Even as the stock market continues a relentless 10-year bull run, Lincoln International (Lincoln), a leading global investment banking advisory firm, finds that in America’s middle market, growth has begun to slow. This is according to the Lincoln Middle Market Index (Lincoln MMI), released , which measures changes in the enterprise values of private middle market companies over time.
As of the third quarter, the Lincoln MMI grew by only 1.4%—the second lowest in the last two years and the lowest level since Q4 2018. Ron Kahn, Co-head of Lincoln’s Valuations and Opinions practice explained, “The stock market continues to reach record highs, and while positive enterprise value growth has sustained itself in the middle market, lower growth in cyclical and lower cash flow generating industries have led to a drag on overall performance of the Lincoln MMI. When you peel back the onion, the growth we’re seeing is isolated to specific industries: recession resilient sectors like software and healthcare with strong cash flows.”
An analysis of fundamental performance illustrates the average EBITDA of all middle market companies in the proprietary database increased by 2.6% in Q3 2019 compared to Q3 2018 with companies operating in the Technology, Healthcare, and Business Services industries driving much of the observed growth.
“While the increase in the Lincoln MMI was aided by both increases in market multiples and earnings, growth in the index has been losing momentum in recent quarters.
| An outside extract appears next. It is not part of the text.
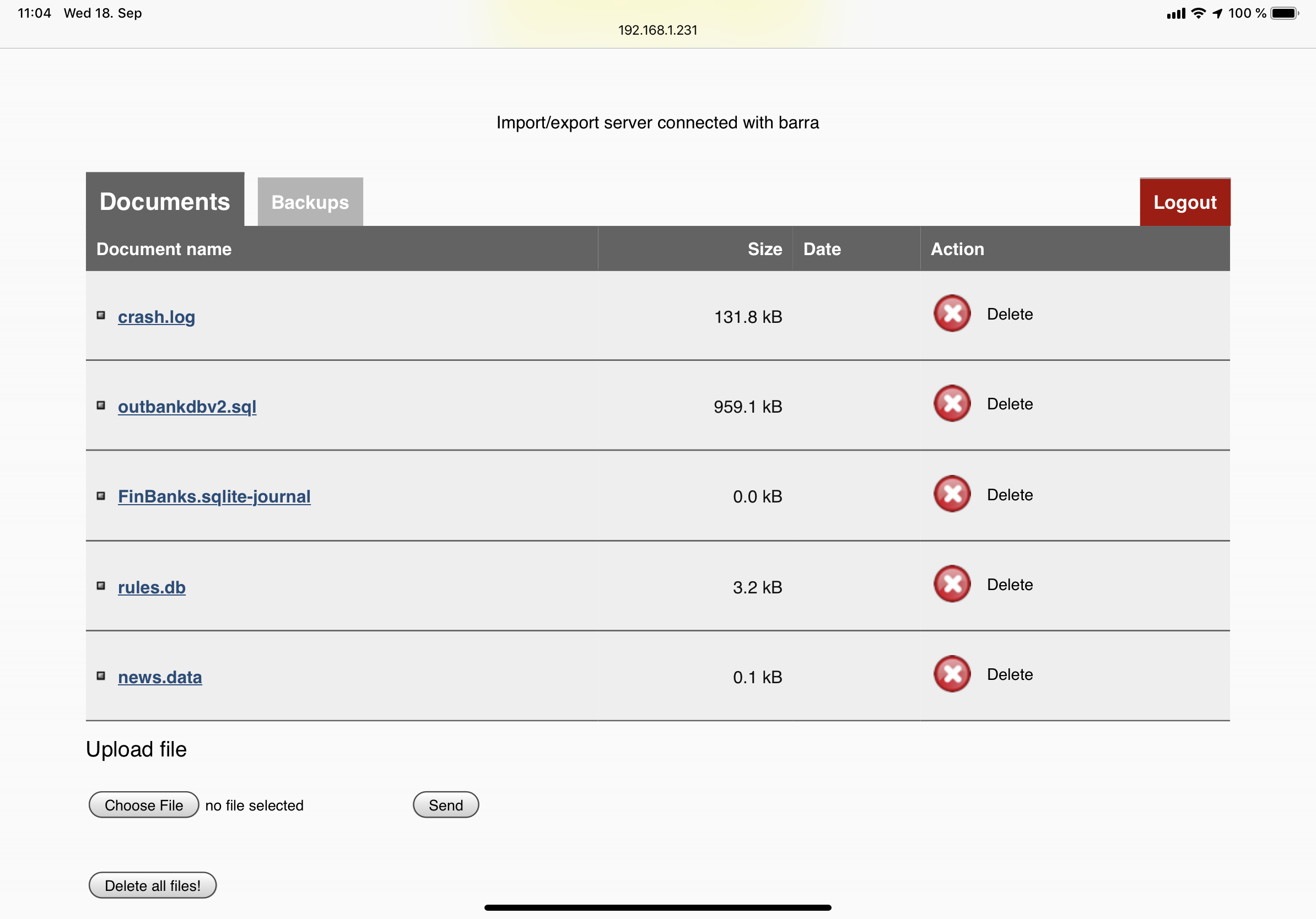Download outbankdbv2.sql via its link
The image size is (1316, 919).
tap(187, 406)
This trend will be important to watch in Q4 and 2020, particularly in low cash flow and cyclical industries,” added Professor Steve Kaplan, Neubauer Distinguished Service Professor of Entrepreneurship and Finance at the University of Chicago Booth School of Business, who assists and advises Lincoln on the Lincoln MMI.
Middle Market Companies Turn to the Debt Club Markets
As earning growth has varied by industry and growth in the Lincoln MMI has slowed, a noticeable bifurcation has also developed in the credit markets between better quality, higher rated credit instruments versus those with lower ratings.
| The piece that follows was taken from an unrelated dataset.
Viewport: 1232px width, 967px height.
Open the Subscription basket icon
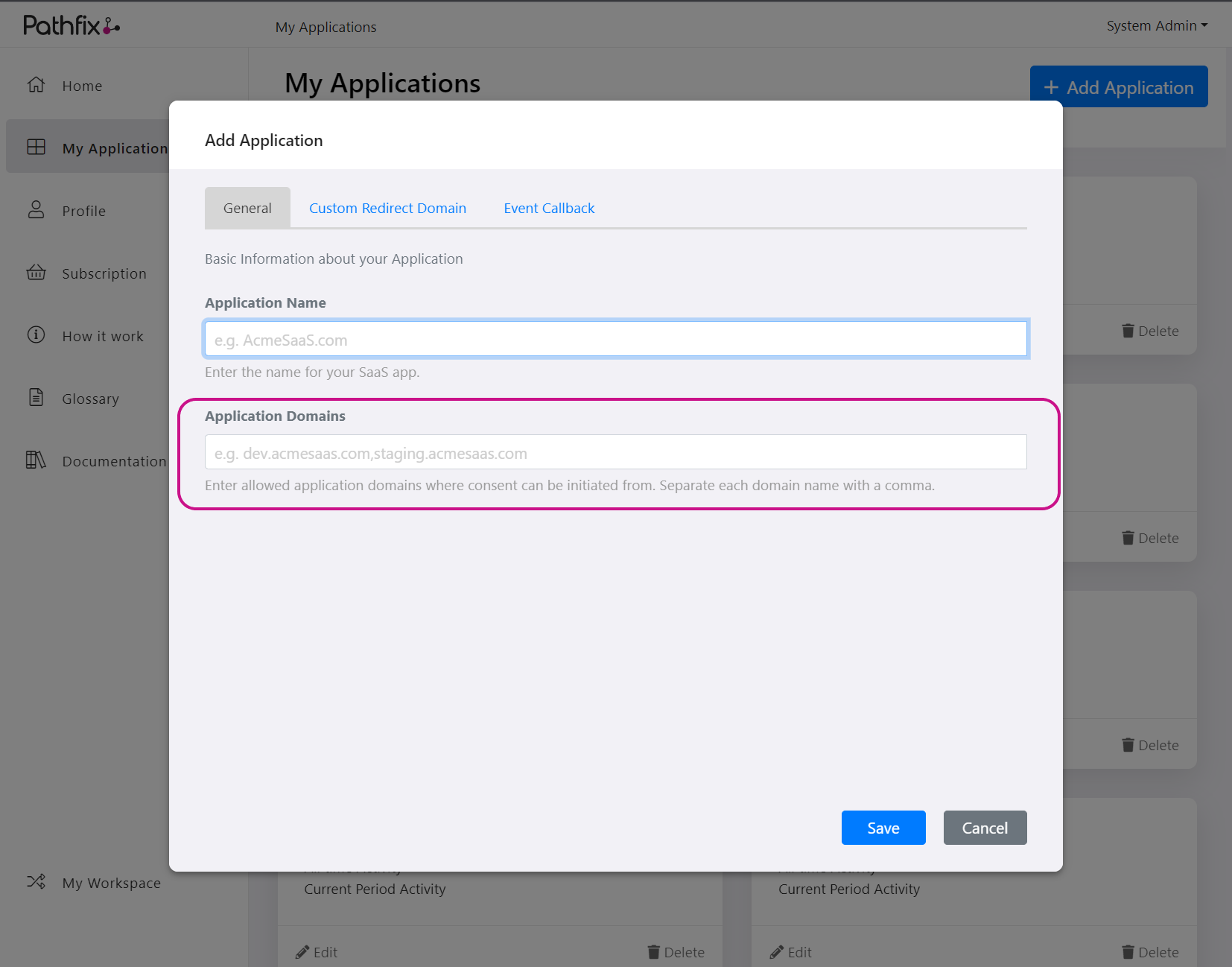coord(36,273)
Since the start of the year, BB credit spreads have decreased, whereas B credits have increased. However, while spreads in the broadly syndicated market for B rated credits have increased, the private direct lending market, also known as the club market, continues to remain highly competitive with minimal changes in spreads in the third quarter of 2019. In addition, hold sizes by many direct lenders have increased, as capital has flowed into this market, with over thirty-five lenders having the ability to hold at least $100.0 million.
In essence, this means that while companies that have higher ratings will still be able to turn to the broadly syndicated markets for debt financing, many middle market companies are turning to the direct lending markets to finance their transactions.
The club market, which expanded tremendously in the wake of the last recession, experienced unprecedented growth in the last year and a half and financings of up to a billion dollars has become possible. Investors willing to take on extra risk by backing theoretically lower rated companies, may be able to achieve higher returns than are seen in the broadly syndicated markets—without the same scrutiny as widely publicized broadly syndicated market investments.
“Coming off one of the slowest growing quarters since the inception of the Lincoln MMI in 2014, it will be interesting to see whether the bifurcation in the performance of cyclical vs non-cyclical companies continues, and how these different industry verticals access the debt markets. We believe that the current tale of two credit markets will continue as the broadly syndicated market continues to favor stable and consistent earning companies while the private debt market continues to exhibit an ability to structure around cyclical issues and achieve above average returns for taking on this added risk,” Ron Kahn concluded.